2、如果多次格式化NameNode,会产生新的集群id,导致NameNode和DataNode的集群id不一致,集群找不到以往数据。如果集群在运行过程中报错,需要重新格式化NameNode的话,一定要先停止NameNode和DataNode的进程,并且要删除所有机器的data和logs目录,然后再进行格式化。
七、查看HDFS上存储的数据
http://192.168.1.1:9870/,访问Browse the file system
八、查看Yarn上运行的Job
九、测试
1、在hdfs创建一个目录
cd /appserver/hadoop/hadoop-3.3.4/bin
./hadoop fs -mkdir /wcinput
2、上传一个文件
./hadoop fs -put /tmp/aa.txt /wcinput
3、点下载文件报错
Couldn't preview the file.

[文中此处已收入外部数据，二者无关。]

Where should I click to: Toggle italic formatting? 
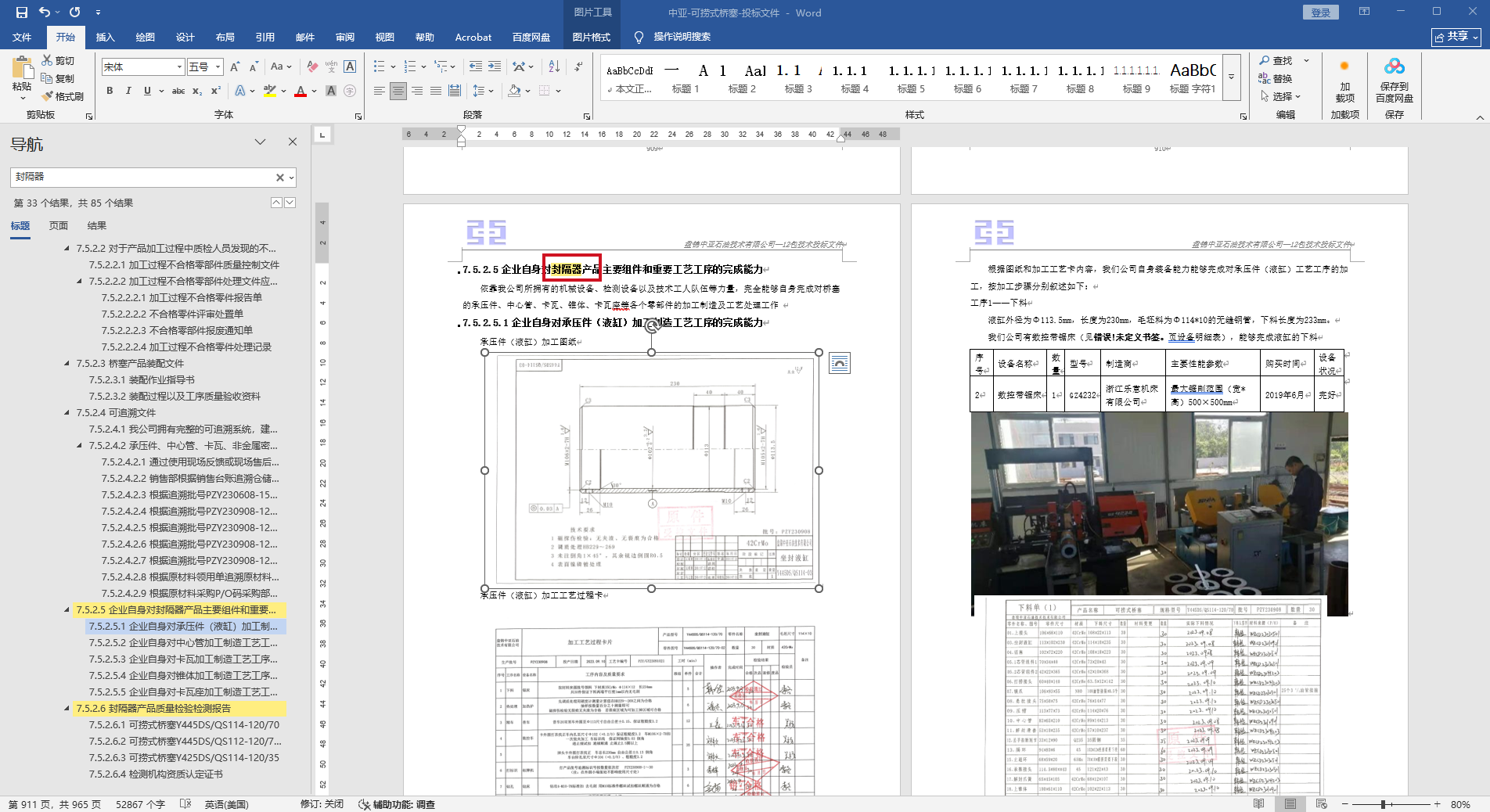(x=128, y=91)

NetworkError: Failed to execute 'send' on 'XMLHttpRequest': Failed to load 'http://localhost:9864/webhdfs/v1/wcinput/aa.txt?op=OPEN&namenoderpcaddress=hadoop001:8020&offset=0&_=1675238533732'.
解决办法:检查/etc/hosts下主机名配置,关闭hdfs、yarn,重启服务器,就好了。。。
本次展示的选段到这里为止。